- [Set problem]
Copy out the entries word for word, starting at the first line and ending with the line that contains "Click the Runing".

- [Listed records]
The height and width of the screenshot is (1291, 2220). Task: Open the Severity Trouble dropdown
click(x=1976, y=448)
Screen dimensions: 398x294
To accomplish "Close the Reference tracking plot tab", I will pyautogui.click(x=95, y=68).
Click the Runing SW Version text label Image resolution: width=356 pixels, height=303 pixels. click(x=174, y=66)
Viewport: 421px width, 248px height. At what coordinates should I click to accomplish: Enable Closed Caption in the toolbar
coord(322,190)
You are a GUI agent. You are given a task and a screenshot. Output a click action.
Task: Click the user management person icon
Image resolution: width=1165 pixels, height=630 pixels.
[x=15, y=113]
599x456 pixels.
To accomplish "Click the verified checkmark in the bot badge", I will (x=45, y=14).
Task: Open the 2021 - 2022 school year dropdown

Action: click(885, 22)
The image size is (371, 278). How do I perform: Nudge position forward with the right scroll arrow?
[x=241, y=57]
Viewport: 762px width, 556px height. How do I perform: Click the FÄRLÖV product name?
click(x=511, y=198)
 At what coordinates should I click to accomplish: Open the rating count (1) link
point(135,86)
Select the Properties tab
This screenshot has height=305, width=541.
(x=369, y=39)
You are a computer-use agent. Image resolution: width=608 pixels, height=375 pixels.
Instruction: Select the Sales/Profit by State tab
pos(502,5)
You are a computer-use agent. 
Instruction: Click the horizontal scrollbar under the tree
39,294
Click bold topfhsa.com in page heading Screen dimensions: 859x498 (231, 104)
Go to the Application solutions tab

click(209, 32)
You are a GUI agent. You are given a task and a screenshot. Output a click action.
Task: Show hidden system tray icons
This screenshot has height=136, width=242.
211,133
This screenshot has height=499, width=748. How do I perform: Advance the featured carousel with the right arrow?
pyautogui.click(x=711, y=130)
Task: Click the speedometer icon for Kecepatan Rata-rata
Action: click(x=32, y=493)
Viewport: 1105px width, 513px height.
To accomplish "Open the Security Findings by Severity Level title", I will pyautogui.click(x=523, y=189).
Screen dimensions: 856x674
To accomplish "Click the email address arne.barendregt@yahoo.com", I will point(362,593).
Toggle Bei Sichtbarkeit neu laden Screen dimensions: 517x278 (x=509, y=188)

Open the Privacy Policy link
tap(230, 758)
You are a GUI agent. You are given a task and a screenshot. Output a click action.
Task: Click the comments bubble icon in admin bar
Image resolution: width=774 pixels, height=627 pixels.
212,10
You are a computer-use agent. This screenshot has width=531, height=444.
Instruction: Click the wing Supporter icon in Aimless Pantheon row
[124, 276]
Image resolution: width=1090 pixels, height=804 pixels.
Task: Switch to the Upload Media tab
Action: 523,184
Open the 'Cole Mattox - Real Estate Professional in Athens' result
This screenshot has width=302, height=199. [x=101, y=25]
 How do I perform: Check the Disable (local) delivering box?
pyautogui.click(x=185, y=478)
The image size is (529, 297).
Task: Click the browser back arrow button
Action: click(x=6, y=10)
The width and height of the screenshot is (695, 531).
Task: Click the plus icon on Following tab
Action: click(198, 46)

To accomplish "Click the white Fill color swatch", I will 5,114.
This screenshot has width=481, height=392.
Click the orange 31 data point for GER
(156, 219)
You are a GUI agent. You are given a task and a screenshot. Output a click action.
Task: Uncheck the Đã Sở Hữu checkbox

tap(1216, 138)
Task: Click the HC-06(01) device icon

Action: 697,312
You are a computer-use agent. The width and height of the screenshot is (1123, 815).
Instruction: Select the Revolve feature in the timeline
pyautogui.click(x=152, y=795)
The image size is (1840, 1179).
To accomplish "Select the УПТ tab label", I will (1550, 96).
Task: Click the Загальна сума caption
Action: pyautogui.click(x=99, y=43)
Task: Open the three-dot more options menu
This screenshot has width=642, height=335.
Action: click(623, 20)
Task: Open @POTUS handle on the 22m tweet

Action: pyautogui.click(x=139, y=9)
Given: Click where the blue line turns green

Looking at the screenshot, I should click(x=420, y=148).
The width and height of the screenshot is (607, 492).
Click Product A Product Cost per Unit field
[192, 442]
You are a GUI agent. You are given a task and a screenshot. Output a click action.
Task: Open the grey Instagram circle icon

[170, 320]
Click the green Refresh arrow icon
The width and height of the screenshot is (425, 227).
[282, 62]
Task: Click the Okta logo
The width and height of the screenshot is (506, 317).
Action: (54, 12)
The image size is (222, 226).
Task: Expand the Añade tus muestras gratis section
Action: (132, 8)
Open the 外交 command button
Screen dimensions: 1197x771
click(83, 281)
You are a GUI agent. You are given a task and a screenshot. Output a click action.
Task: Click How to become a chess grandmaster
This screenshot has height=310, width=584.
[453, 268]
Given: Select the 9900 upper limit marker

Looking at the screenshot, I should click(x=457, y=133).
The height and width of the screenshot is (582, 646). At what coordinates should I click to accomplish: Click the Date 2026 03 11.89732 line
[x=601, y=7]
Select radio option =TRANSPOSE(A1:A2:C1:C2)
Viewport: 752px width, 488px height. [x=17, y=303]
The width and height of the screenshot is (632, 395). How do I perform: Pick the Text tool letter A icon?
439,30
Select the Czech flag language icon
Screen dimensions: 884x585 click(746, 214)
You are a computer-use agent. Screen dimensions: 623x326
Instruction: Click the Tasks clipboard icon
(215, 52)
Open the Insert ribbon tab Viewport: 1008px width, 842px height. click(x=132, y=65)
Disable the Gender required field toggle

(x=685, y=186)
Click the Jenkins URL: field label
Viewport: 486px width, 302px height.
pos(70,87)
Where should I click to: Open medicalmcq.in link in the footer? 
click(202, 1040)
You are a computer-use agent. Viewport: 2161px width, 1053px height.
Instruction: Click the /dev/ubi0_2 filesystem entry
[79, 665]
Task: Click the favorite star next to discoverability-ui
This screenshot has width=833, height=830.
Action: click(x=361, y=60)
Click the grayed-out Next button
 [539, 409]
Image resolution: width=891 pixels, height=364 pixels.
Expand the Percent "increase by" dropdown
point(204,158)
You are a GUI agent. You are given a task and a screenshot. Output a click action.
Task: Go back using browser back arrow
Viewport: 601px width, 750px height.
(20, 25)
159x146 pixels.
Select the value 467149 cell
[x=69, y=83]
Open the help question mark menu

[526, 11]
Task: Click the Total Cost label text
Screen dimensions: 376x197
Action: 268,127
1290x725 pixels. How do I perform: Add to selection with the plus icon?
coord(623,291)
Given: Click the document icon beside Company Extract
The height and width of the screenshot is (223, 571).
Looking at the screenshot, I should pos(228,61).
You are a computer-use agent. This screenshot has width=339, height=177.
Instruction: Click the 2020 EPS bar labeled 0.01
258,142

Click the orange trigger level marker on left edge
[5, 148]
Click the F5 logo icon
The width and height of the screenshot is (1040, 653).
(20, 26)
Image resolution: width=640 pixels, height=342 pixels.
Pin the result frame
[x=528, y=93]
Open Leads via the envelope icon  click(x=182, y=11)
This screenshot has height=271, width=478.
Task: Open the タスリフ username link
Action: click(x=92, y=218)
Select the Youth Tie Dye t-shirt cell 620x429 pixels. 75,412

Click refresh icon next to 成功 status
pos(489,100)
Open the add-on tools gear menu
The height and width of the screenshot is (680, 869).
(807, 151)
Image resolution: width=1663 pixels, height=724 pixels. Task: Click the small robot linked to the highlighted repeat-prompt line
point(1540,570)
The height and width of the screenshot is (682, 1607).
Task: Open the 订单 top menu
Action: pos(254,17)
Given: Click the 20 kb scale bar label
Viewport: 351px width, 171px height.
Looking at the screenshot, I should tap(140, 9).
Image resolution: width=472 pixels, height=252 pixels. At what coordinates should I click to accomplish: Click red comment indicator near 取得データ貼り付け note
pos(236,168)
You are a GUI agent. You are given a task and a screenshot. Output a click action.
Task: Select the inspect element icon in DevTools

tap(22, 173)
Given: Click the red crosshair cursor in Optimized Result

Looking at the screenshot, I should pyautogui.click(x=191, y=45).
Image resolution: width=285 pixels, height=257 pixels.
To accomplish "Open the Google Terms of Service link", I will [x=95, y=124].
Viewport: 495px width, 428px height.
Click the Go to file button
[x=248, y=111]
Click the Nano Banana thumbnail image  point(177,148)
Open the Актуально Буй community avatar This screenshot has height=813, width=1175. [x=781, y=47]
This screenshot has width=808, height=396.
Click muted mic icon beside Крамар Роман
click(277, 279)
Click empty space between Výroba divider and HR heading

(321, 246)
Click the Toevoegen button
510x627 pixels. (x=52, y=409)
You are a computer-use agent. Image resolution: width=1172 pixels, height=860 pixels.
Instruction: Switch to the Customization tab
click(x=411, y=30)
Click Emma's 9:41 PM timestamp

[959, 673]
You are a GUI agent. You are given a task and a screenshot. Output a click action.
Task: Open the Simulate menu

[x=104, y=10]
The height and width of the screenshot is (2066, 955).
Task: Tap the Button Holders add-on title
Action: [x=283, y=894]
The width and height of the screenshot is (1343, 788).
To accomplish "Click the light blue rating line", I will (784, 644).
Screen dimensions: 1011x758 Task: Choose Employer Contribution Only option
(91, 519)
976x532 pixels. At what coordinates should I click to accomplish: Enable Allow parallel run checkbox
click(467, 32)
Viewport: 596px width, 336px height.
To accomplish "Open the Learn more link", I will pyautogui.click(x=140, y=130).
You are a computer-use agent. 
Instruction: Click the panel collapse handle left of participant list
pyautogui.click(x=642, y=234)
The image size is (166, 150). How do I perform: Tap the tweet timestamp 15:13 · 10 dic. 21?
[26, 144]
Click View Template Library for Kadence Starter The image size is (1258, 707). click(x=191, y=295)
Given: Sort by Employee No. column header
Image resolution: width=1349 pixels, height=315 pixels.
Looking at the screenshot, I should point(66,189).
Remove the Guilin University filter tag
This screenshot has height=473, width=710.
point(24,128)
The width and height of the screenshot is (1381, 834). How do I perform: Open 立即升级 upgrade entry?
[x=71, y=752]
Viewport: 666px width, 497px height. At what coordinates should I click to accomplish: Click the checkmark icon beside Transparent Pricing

- [Written response]
The height and width of the screenshot is (1291, 2220). Task: Open the Severity Trouble dropdown
click(x=1976, y=448)
Screen dimensions: 398x294
To accomplish "Close the Reference tracking plot tab", I will pyautogui.click(x=95, y=68).
Click the Runing SW Version text label Image resolution: width=356 pixels, height=303 pixels. click(x=174, y=66)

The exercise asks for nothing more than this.